### Material
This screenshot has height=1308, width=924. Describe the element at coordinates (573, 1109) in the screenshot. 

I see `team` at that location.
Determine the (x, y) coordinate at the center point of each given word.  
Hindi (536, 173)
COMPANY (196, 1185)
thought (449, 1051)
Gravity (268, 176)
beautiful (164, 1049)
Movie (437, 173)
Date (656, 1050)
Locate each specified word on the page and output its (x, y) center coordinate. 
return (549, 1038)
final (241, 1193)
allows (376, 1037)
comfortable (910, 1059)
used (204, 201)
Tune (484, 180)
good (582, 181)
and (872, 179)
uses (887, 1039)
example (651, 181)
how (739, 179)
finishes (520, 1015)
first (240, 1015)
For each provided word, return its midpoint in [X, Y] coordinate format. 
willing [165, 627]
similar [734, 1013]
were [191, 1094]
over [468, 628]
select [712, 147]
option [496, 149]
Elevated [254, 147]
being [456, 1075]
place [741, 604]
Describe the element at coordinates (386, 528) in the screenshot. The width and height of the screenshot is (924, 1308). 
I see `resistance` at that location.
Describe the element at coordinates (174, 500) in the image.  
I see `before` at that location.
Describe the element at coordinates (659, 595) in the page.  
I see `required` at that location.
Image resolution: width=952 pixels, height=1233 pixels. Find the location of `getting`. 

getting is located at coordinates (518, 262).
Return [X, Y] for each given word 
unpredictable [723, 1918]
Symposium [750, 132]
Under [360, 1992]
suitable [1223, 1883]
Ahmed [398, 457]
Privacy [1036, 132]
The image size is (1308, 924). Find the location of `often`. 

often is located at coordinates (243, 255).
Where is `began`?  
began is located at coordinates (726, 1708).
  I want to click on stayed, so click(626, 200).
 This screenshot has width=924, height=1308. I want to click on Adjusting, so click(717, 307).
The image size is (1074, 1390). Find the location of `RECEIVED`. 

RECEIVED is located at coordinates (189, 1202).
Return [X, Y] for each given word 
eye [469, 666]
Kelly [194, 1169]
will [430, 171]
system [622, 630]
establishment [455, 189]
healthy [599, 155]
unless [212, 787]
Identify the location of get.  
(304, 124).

### Stated goal
Pick out each line in the material above that contains the word "RECEIVED", and copy those lines in full.

### Response to the task
The image size is (1074, 1390). Find the location of `RECEIVED`. 
RECEIVED is located at coordinates (189, 1202).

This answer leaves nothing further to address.